1. Field of the Invention
The present invention relates to the field of voice applications and more particularly to integrating speaker identification and voice verification logic in a voice application.
2. Description of the Related Art
Voice applications utilize voice processing to facilitate voice interactions with a data processing application. Voice markup processing represents one technology useful in voice processing and provides a flexible mode for handling voice interactions in a data processing application over a computer communications network. Specifically designed for deployment in the telephony environment, voice markup provides a standardized way for voice processing applications to be defined and deployed for interaction for voice callers over the public switched telephone network (PSTN). In recent years, the VoiceXML specification has become the predominant standardized mechanism for expressing voice applications.
Despite the popularity of VoiceXML and like markup languages for voice processing, speaker identification and voice verification have not been supported through conventional voice markup browsers. Speaker Identification Verification (SIV) is a speaker identification and voice verification technology used to identify a particular speaker in order to grant access to sensitive information and transactions. SIV introduces the concept of a “Voice Print”. Voice Prints are used for identification, similar to the way fingerprints identify people.

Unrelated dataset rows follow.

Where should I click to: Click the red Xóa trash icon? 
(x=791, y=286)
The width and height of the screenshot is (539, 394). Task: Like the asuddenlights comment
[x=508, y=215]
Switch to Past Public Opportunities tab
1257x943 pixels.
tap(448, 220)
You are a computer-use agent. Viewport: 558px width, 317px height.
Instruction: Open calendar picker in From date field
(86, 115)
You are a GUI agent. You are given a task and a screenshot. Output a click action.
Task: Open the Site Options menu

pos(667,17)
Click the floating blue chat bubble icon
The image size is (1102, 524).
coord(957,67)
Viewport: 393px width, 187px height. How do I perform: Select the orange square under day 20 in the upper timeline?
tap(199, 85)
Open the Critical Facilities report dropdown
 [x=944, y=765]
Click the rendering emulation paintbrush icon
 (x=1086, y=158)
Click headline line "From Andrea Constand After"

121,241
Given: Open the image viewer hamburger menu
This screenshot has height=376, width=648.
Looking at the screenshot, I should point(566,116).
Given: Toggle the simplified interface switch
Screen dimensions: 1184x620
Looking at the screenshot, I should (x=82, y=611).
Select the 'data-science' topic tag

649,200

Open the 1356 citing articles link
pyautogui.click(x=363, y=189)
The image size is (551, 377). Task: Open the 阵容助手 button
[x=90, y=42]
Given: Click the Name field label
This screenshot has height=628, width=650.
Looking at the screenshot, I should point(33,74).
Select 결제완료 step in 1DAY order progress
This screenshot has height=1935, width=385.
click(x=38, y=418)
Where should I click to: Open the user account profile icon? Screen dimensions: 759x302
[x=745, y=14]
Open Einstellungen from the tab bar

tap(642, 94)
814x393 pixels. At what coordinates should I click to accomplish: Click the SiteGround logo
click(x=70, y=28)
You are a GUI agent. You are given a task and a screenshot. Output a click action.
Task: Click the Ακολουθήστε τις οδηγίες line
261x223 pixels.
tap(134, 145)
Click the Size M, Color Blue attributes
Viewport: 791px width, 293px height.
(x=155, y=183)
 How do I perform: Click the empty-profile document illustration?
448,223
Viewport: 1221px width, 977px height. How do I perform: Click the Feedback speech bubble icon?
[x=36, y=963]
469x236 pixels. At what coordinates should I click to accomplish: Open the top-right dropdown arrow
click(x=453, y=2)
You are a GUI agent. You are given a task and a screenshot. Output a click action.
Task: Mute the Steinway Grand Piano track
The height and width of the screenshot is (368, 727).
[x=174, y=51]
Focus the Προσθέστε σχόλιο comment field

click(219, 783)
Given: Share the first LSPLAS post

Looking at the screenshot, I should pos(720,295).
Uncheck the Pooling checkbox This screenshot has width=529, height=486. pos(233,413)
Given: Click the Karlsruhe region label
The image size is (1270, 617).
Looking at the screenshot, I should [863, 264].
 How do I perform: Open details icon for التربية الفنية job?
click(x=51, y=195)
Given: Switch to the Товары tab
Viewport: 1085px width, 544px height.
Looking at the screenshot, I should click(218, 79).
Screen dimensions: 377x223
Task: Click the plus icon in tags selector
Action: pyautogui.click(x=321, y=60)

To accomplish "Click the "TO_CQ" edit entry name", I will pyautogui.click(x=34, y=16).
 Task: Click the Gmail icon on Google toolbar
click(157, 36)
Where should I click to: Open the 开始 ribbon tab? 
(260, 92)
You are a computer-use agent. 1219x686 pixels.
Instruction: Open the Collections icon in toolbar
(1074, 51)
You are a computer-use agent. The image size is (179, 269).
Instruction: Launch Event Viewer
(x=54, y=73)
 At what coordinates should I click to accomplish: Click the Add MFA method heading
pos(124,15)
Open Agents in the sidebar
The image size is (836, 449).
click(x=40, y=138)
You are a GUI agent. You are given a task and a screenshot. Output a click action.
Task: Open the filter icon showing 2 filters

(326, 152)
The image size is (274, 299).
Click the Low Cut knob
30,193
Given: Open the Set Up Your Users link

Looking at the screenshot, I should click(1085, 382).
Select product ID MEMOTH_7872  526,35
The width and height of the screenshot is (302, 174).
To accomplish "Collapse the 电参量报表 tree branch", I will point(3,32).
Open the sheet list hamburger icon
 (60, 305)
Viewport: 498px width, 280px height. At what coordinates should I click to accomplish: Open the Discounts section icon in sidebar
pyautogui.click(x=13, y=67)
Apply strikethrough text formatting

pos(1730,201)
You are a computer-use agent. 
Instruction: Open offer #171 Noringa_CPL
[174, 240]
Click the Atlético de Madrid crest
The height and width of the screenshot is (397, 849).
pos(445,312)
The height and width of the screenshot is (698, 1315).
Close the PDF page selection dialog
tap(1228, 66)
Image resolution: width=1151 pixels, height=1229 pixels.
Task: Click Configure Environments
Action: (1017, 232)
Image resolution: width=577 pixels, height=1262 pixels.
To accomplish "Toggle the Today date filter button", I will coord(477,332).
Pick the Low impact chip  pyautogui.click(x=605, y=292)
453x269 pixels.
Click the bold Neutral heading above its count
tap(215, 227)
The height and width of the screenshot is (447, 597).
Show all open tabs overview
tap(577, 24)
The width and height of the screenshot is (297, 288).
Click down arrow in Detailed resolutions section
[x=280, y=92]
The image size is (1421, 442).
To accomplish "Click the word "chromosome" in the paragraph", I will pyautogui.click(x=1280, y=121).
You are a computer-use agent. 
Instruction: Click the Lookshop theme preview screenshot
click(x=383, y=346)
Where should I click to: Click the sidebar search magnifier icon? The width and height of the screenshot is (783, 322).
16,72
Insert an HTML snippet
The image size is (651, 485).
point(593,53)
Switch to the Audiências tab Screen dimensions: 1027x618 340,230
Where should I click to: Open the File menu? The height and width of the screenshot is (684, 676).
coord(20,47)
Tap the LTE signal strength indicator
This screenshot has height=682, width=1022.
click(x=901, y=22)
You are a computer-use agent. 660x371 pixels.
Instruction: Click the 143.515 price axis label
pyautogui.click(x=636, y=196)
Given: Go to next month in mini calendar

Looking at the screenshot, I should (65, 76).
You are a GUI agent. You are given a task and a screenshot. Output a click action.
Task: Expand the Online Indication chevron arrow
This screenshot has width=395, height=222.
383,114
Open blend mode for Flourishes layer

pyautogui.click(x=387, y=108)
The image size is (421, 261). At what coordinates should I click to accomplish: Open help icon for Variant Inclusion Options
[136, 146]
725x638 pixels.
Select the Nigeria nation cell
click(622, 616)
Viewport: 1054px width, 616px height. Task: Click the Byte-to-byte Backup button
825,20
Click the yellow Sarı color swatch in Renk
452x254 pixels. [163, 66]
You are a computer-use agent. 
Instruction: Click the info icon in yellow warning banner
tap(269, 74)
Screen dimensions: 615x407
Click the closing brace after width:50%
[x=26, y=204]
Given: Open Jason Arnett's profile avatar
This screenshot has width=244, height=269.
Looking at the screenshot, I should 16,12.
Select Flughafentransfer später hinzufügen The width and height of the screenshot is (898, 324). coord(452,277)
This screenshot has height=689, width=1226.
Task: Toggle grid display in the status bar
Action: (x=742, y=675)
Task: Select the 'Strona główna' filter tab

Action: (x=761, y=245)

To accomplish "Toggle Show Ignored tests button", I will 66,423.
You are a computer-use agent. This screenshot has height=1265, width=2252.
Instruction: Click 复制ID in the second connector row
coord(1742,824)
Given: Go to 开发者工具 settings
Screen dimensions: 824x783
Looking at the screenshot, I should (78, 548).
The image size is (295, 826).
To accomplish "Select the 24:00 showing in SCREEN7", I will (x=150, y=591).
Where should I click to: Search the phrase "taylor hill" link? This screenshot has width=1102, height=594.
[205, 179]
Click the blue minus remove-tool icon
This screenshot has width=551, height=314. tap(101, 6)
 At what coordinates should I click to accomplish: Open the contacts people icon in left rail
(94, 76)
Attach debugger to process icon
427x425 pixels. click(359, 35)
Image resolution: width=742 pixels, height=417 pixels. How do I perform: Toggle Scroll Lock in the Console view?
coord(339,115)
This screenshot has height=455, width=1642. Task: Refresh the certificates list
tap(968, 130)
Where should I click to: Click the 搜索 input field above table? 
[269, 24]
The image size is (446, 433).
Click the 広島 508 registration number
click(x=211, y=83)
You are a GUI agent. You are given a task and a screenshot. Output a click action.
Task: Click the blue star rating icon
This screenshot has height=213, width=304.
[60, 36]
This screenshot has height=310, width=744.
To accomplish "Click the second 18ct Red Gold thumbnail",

Typically, speaker identification involves two phases. In a first phase, referred to as enrollment, a user can create and associate a voice print with a speaker verification server. In a second phase, referred to as verification, speech collected from a speaker can be compared to the stored voice print to determine whether the speaker is whom the speaker professes to be. In a telephony environment, speaker verification can play an important rule in terms of adding an extra level of security before providing a caller access to sensitive data.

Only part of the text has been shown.